The development of the COVID-19 vaccine is a remarkable achievement. Anyone in the U.S. who wants a COVID-19 vaccine can now get one. But it’s also clear that millions do not want one. We cannot attain the herd immunity required to overcome the COVID-19 pandemic without overcoming vaccine hesitancy.

Disinclination for the COVID-19 vaccine is, on the one hand, part of a recent global turn away from vaccines. Such vaccine hesitancy has led to a resurgence of potentially deadly diseases such as measles, and is identified by the WHO as one of the gravest threats to public health today. On the other hand, opposition to vaccines is as old as vaccines themselves. This is why my research holds valuable lessons for countering hesitancy to the COVID-19 vaccine, and in broader terms.

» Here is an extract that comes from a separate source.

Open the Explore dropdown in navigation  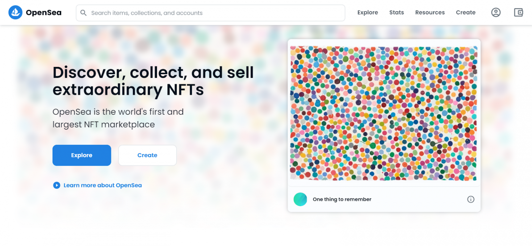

The main insight from my research is that vaccines are more likely to be accepted when they are communicated by a trusted institution and linked to established beliefs, norms, and values. 

Key to the ready uptake of the Jennerian vaccine in China, for example, was its endorsement by the local gentry, an institution with a long legacy of trust and authority. And because the vaccine was creatively linked to the principles and practices of traditional Chinese medicine. Notably, the incision into the arm by the vaccination lancet was linked to the familiar needling technique of acupuncture. Vaccination manuals used ornate illustrations in traditional drawing styles to show vaccinators how to make incisions to move the “vaccine Qi” along acupuncture meridians that corresponded with smallpox. The customary cooling diet (smallpox was seen as a “heat disease”) was maintained, and traditional herbal formulas were prescribed to accompany the vaccine. 

In contrast, the vaccine was met with a far cooler association in 19th-century India where it was neither embedded in credible channels of communication, nor in traditional medical knowledge and customs. At the time — and even to this day —diseases were commonly associated with deities. In 19th-century India, a very important reason for the rejection of the vaccine was that it was an affront to the goddess of smallpox, Shitala. Interestingly, medical historians note that in the cases that Jenner’s vaccine was accepted, it was often “desecularized” and accompanied by rituals: an auspicious day was chosen, the vaccination was accompanied by incantations to Shitala, and patients adopted the traditional smallpox diet of cooling foods. Fast forward more than a century, to the 1970s, when culturally astute CDC epidemiologists like Larry Brilliant used a repertoire of creative strategies including posters, puppets, visits to temples, and participation in religious fairs to frame the WHO’s smallpox eradication campaign as a propitiation of Shitala. 

My work suggests a move away from the dominant scientistic model of vaccine communication. Vaccine hesitancy, by this model, is due to a lack of information. Therefore, the path to overcoming it should be paved with communication around the workings, efficacy, and safety of vaccines. Yet we know that facts don’t change our minds. Studies show that providing people more information about vaccines is not only ineffective, it can backfire. 

My book suggests a move away from humans as rational actors who process information in neutral, Bayesian ways, and maximize narrowly defined interests. Instead, it begins with a view of humans as moral actors, who process information in biased, motivated ways that are in line with established norms and worldviews, and are embedded within, and moved by, relationships of trust, legitimacy, and authority.